• _Records supplied_
——

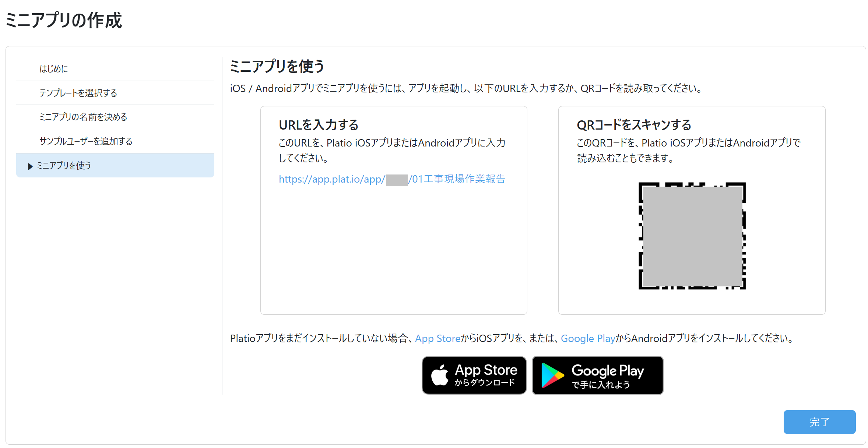The image size is (868, 448).
Task: Follow the Google Play text link
Action: [588, 338]
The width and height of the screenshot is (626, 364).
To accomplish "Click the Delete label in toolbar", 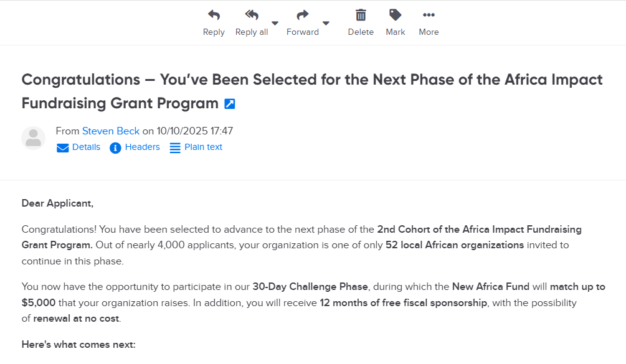I will click(361, 32).
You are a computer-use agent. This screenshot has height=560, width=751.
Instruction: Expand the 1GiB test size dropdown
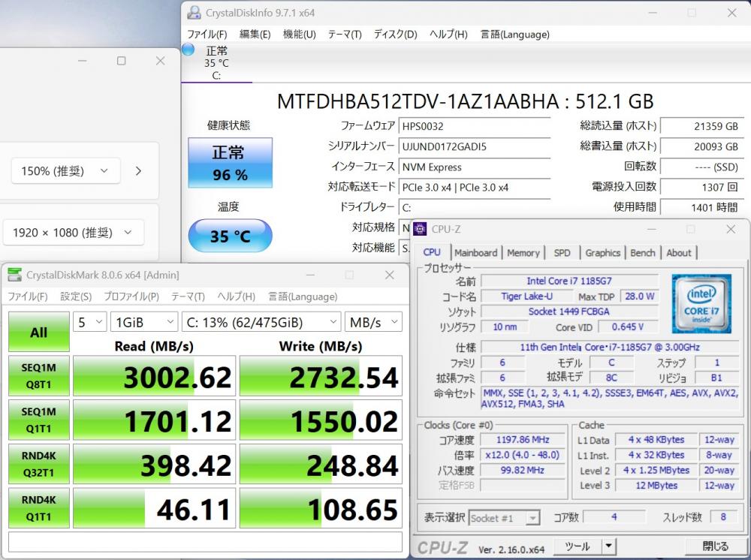(x=144, y=322)
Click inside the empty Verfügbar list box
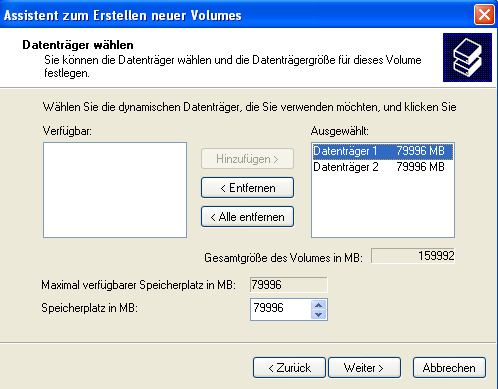 click(115, 190)
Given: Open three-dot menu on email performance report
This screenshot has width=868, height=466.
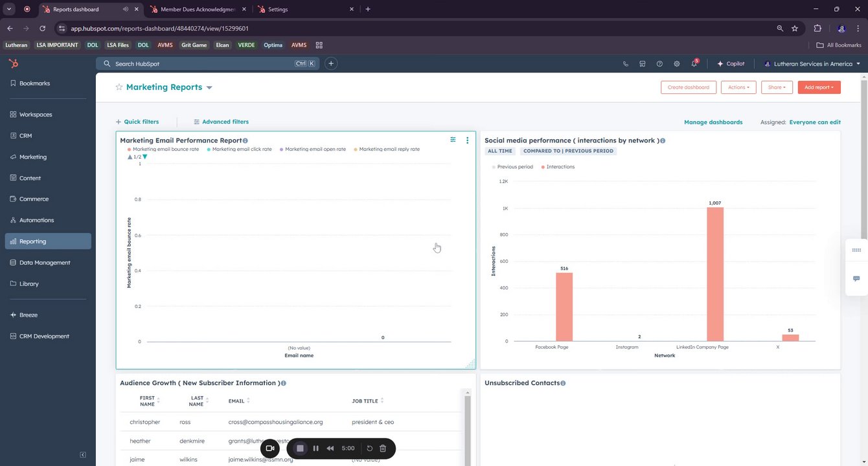Looking at the screenshot, I should (x=467, y=140).
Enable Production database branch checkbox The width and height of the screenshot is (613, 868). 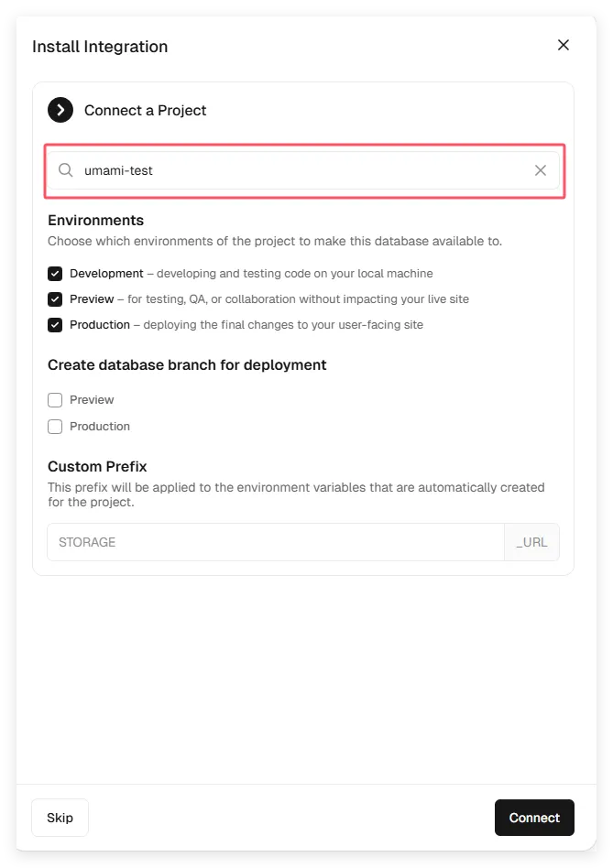click(x=55, y=427)
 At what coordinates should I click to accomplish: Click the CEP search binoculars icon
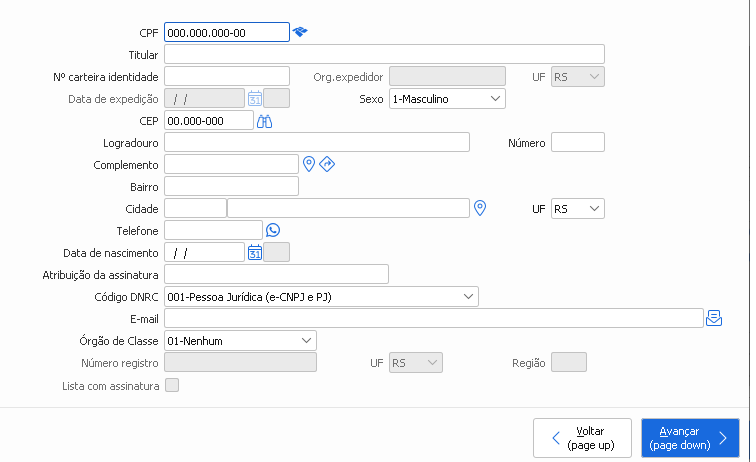click(x=265, y=121)
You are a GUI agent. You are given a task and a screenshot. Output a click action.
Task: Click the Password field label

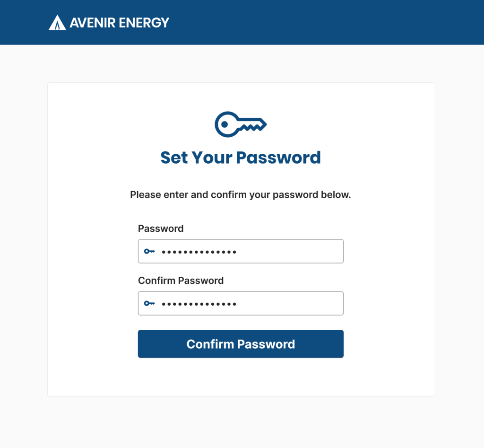[160, 228]
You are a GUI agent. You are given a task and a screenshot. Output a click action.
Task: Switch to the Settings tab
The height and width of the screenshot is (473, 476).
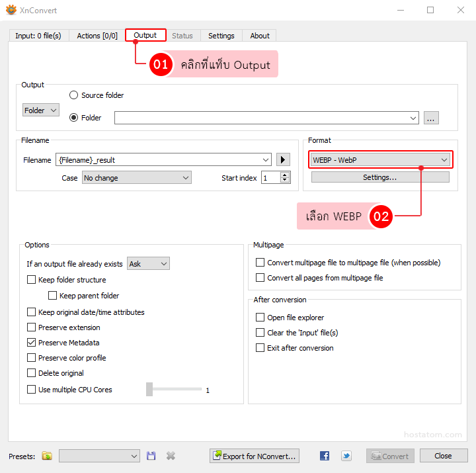coord(221,36)
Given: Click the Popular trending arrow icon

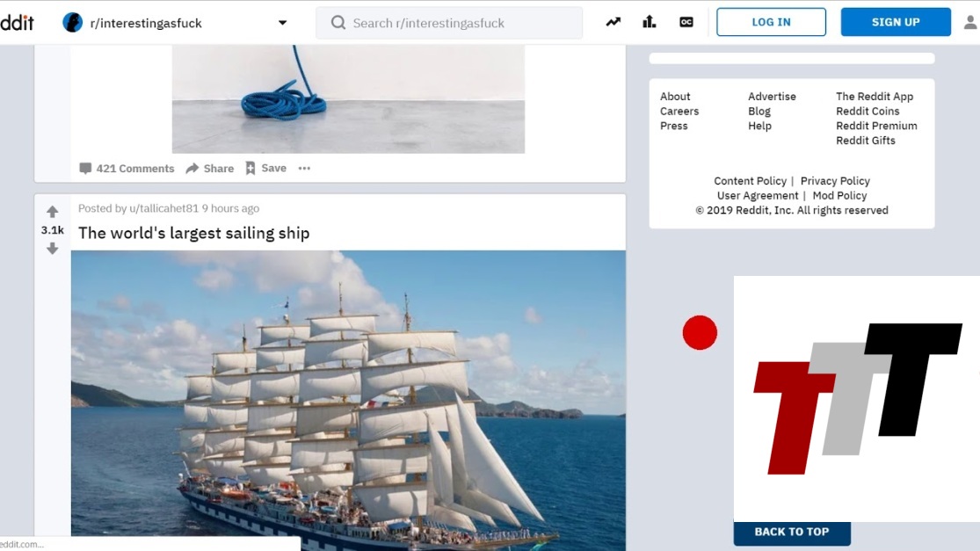Looking at the screenshot, I should click(613, 22).
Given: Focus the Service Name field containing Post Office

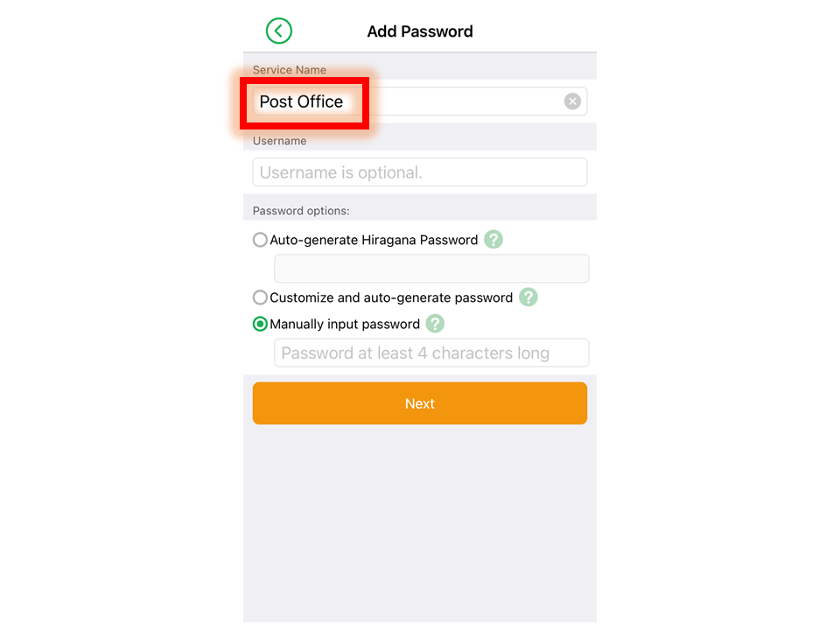Looking at the screenshot, I should coord(419,102).
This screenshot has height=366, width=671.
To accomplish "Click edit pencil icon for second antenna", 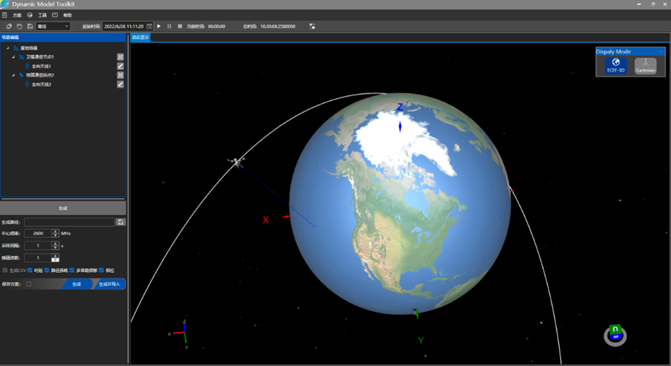I will coord(120,84).
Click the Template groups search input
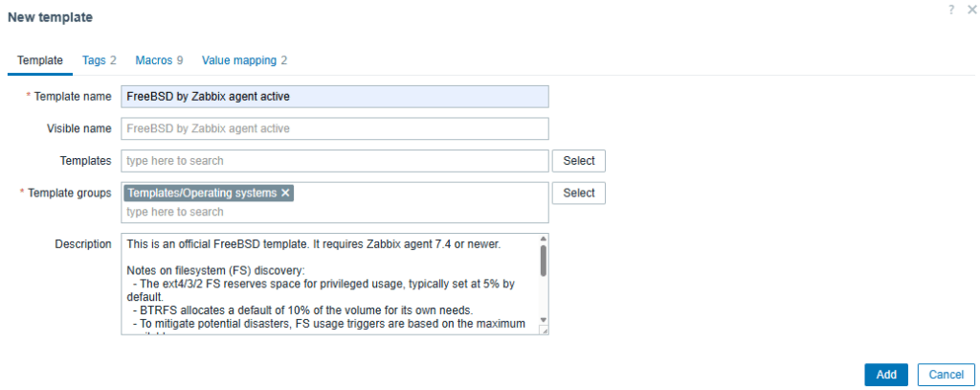Viewport: 980px width, 390px height. (335, 212)
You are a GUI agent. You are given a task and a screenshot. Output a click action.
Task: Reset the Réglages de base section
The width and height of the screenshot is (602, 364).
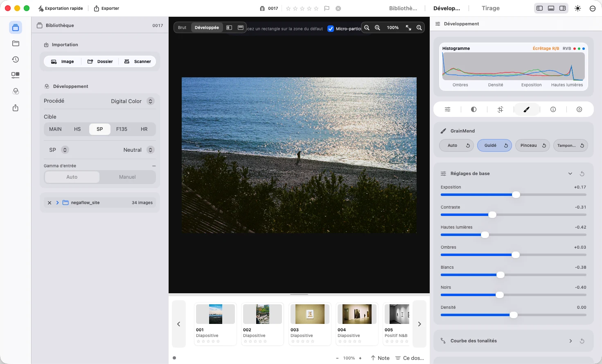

——

• _What is required_
An exact copy of the lines from the one with "Task: Reset the Réglages de base section" through the end of the records: produce that and nothing more, leaving out the pictures.

• _Exercise output_
Task: Reset the Réglages de base section
The width and height of the screenshot is (602, 364).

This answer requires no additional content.